## EXCERPTED TEXT
------------

All the symbols in an overload group appear on a single page that resembles the symbol pages in use today. Most of the information on the page — including eyebrow, title, abstract, availability markers, deprecation message, parameters, discussion, and return value — comes from the content associated with the overload that is currently in focus. Note that the eyebrow (which reflects the kind of symbol) and title (which is the full name) are the same for all overloads in the group. Otherwise, they wouldn’t be overloads.

The main difference is the declaration section, which now includes a collapsible list of declarations, with one declaration per overload. The page visually highlights the declaration of the overload that’s in focus and that corresponds to all the other content on the page. People browsing the page can use a new UI element below the declarations to alternately collapse and expand the declaration list. They can also click on any of the declarations when the list is expanded to bring a different overload into focus.

------------

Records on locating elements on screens
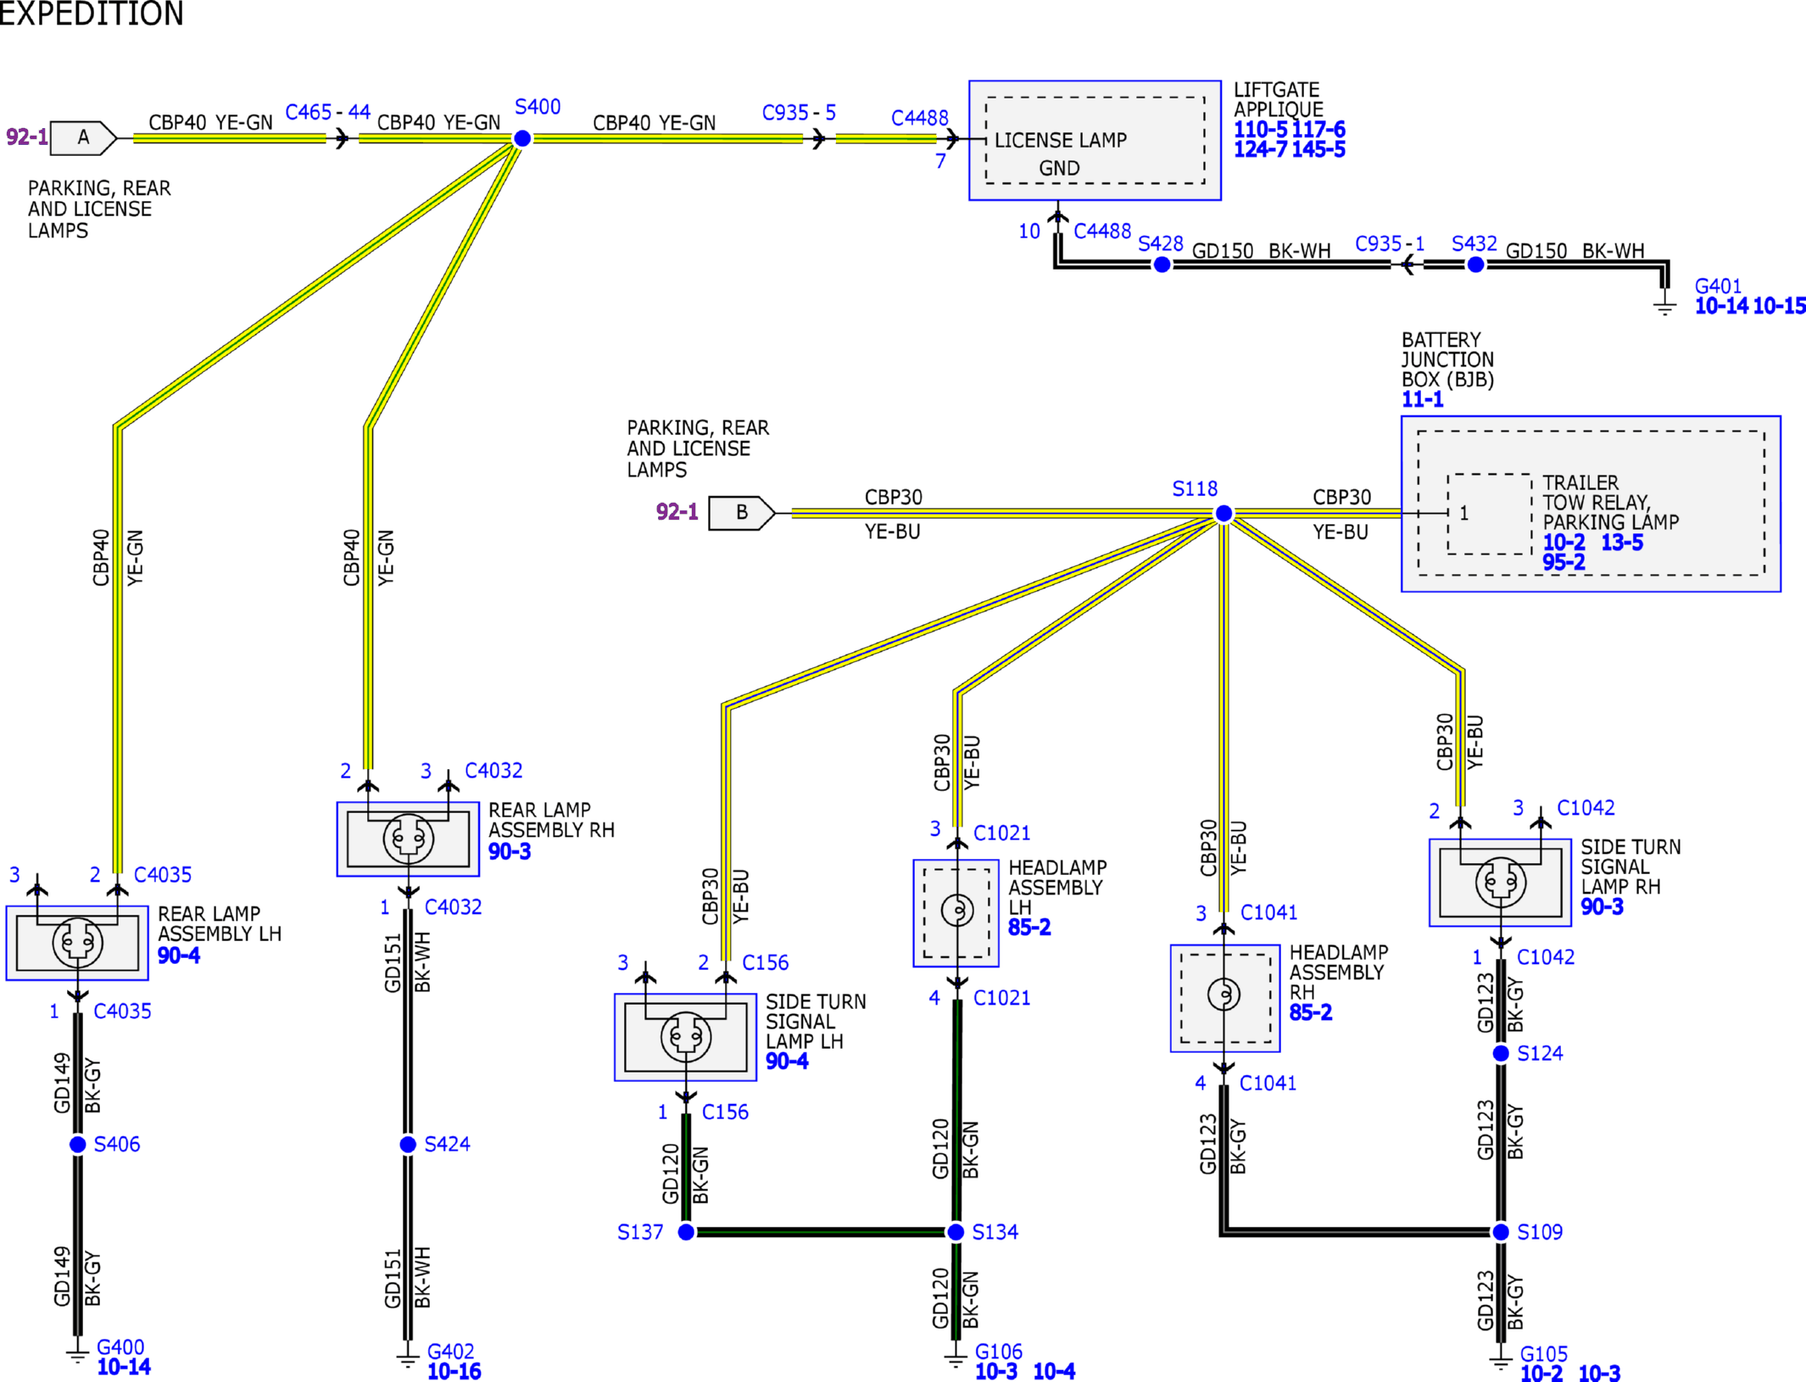Image resolution: width=1806 pixels, height=1382 pixels.
Task: Click the C4488 connector label at pin 10
Action: (1102, 231)
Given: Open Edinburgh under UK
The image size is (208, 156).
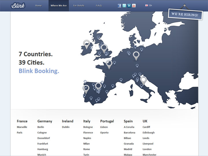Looking at the screenshot, I should coord(148,133).
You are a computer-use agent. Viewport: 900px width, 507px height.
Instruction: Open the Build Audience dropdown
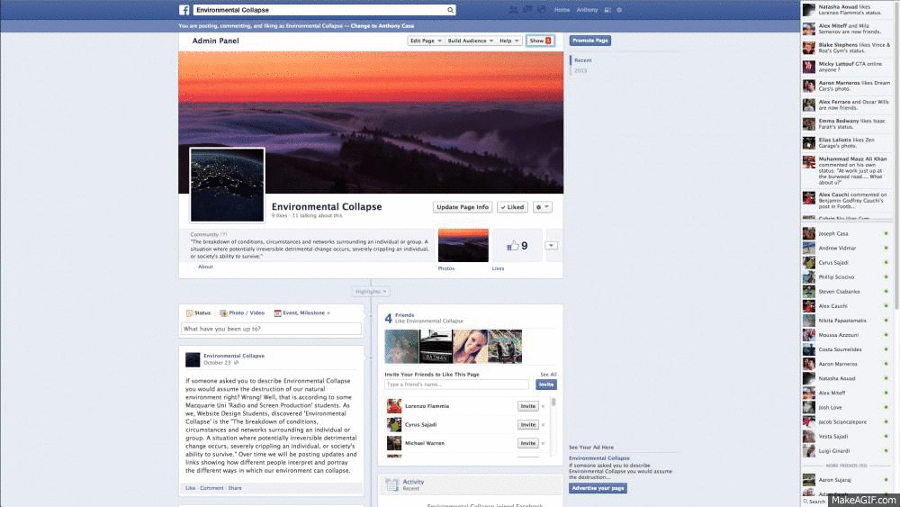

------------

## INSTRUCTIONS
a) The text on overload symbol pages names the parts of the page that take their information from the overload in focus. List all of them.
b) Carry on with the text about overload symbol pages, starting after its last sentence.

## EXERCISE RESULTS
a) eyebrow, title, abstract, availability markers, deprecation message, parameters, discussion, return value

b)
The sidebar

Today, the sidebar displays links to symbols using the type signature:

DocC uses this formatting for all symbols, whether part of an overload group or not, and whether an author has manually curated the symbol or DocC has automatically curated it. With the new feature enabled, DocC will instead display links to symbols using only their full name, and will only display one link per overload:

As an exception, an author might choose to link directly to a specific overload in manual curation if the author judges that the symbols in the overload group are different enough to warrant individual listings. While that’s likely to be rare, DocC will in that case revert to displaying the type signature for each explicitly named overload.

Topic groups

Today, DocC presents symbols in topic groups using three elements: the type signature as link text, an abstract, and optional generic information with zero or more statements like “Available when Element conforms to Equatable .”

After this change, these elements change as follows:

Link text - Like in the sidebar, topic group links will by default use full names, and will only use the type signature in rare cases when the author chooses to link to a specific overload from manual curation. In other words, the link text in the topic group will continue to match the link text in the sidebar.
Abstract - DocC continues to display abstracts, as before. However, each overload in a group might have its own abstract (along with other documentation content), so DocC must choose which of these to display in the topic group listing for a merged page. To resolve this, DocC will display the abstract of a deterministically selected overload — for example, sorting the overloads by type signature and then choosing the first of those with a non-empty abstract, if any.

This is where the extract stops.